Once. It's worth reading once.
It's also a great source for learning some new words. For example, it was interesting to see that what we normally hear called a strait jacket is called by Dr. Seward a strait waistcoat. And then Dr. Seward writes what I see as a nice bit of wordplay:
There is a method in [Renfield's] madness, and the rudimentary idea in my mind is growing. It will be a whole idea soon, and then, oh, unconscious cerebration! [emphasis added]We might expect Seward to write, in his building excitement, "oh celebration!" But, instead, he goes with "unconscious cerebration!" a term introduced in psychology in 1842 that would evolve into what we know today as the subconscious. (Cerebration is simply "using the mind.")
We also find a use of the word diligence that we don't see often:
At three tomorrow the diligence will start for Bukovina; a place on it is kept for you.Here, a diligence is a stagecoach.
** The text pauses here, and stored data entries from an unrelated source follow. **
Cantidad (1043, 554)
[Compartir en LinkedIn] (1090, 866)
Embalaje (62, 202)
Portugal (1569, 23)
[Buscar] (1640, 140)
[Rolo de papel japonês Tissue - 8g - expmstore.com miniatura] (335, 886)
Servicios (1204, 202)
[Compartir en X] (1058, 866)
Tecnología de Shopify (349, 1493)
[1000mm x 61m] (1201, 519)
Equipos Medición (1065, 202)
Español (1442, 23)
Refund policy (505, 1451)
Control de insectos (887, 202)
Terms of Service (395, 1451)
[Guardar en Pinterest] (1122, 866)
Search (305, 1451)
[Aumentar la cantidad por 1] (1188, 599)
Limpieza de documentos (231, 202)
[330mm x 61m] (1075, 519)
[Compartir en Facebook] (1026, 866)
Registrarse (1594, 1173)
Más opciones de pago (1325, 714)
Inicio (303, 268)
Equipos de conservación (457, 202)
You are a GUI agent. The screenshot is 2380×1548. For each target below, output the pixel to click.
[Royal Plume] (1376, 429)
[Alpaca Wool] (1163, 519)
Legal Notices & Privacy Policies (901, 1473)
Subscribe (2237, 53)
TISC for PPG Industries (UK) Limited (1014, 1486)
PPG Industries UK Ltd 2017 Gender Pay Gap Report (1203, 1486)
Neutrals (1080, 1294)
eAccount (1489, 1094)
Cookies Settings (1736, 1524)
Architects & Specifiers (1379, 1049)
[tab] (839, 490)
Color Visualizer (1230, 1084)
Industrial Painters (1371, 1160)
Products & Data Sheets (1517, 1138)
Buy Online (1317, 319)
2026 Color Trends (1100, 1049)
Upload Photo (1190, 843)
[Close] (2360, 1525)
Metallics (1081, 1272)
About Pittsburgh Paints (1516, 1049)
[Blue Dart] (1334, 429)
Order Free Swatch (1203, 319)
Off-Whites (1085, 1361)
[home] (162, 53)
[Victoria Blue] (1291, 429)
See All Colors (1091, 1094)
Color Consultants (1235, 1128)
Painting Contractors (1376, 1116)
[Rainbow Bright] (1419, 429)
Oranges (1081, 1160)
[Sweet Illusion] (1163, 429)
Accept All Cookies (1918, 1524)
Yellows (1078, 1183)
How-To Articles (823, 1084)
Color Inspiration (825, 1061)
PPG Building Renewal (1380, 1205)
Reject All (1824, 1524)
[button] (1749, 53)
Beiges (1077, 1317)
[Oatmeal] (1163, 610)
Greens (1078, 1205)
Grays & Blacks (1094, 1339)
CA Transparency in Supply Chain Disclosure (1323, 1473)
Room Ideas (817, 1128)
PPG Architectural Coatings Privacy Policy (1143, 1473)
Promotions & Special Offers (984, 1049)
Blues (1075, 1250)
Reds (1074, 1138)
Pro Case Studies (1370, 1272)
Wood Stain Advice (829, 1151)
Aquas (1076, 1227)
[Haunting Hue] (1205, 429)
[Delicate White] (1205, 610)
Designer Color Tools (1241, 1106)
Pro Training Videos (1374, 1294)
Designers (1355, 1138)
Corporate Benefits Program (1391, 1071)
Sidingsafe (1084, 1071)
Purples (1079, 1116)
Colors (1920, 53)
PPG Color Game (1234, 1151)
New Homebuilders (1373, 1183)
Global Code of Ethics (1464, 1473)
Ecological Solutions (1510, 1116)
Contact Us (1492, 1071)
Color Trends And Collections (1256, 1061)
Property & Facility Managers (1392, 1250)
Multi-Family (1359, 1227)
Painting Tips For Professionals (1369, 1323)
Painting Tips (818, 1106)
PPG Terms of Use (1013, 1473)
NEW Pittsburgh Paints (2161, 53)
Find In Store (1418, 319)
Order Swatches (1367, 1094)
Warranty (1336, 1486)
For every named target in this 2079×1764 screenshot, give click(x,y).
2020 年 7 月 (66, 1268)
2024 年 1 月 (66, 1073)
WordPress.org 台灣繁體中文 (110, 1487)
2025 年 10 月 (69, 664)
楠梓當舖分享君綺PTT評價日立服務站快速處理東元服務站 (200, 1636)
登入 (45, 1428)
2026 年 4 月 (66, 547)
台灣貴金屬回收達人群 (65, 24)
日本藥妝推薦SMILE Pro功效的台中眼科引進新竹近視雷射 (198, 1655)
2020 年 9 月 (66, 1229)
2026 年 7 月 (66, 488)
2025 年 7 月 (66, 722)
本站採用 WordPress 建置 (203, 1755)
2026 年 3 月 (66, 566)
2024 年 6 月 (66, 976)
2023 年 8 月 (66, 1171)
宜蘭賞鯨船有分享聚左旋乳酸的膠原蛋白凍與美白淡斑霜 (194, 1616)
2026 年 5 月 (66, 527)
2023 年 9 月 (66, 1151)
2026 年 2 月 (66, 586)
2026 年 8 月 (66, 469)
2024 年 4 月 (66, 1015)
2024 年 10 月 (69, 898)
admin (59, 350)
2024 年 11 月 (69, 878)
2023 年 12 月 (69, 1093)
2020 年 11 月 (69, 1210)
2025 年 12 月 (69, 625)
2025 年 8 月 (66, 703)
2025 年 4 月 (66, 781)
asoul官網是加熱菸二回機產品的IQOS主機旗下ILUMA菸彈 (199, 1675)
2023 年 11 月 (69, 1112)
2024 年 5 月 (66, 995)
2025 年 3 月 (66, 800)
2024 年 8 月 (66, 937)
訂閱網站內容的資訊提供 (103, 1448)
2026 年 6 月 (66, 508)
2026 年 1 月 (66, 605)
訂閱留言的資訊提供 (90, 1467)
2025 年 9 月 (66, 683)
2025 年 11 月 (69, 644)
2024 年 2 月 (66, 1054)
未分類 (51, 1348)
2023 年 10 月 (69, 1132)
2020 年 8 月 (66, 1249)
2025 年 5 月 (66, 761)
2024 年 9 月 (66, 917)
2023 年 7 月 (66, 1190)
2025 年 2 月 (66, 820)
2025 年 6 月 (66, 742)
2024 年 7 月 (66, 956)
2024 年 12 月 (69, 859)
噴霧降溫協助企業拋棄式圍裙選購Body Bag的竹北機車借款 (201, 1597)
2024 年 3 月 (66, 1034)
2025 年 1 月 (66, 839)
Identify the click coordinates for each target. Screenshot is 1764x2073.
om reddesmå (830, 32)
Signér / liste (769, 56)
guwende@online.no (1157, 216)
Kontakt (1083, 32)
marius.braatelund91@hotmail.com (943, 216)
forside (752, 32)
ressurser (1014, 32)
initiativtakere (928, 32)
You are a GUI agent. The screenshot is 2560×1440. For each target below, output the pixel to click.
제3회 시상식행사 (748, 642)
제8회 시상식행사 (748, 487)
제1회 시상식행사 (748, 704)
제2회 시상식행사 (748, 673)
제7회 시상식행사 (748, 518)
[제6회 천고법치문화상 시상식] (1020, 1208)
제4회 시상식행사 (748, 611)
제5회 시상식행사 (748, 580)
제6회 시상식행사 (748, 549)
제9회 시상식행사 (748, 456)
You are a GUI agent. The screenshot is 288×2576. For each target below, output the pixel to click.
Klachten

And a few more uncommon words from Dracula:
- calèche: a light carriage
- case-boffle: a bottle specially made to fit in a suitcase
- daffled: crazy or stupid
- drouth: thirst
- hobnails: nails used in the soles of shoes or boots
- London cat's-meat: horse meat
- trituration: crushing or grinding
Whereupon the captain tell him that he had better be quick — with blood — for that ship will leave the place — of blood — before the turn of the tide — with blood.Perhaps Van Helsing has blood-sucking vampires on his mind a bit too much. Here, he's misinterpreting a discussion with a longshoreman, misunderstanding the British use of the word bloody: "bloody quick," "bloody place," and "bloody tide." Hilarious.
Or at least as hilarious as Dracula gets.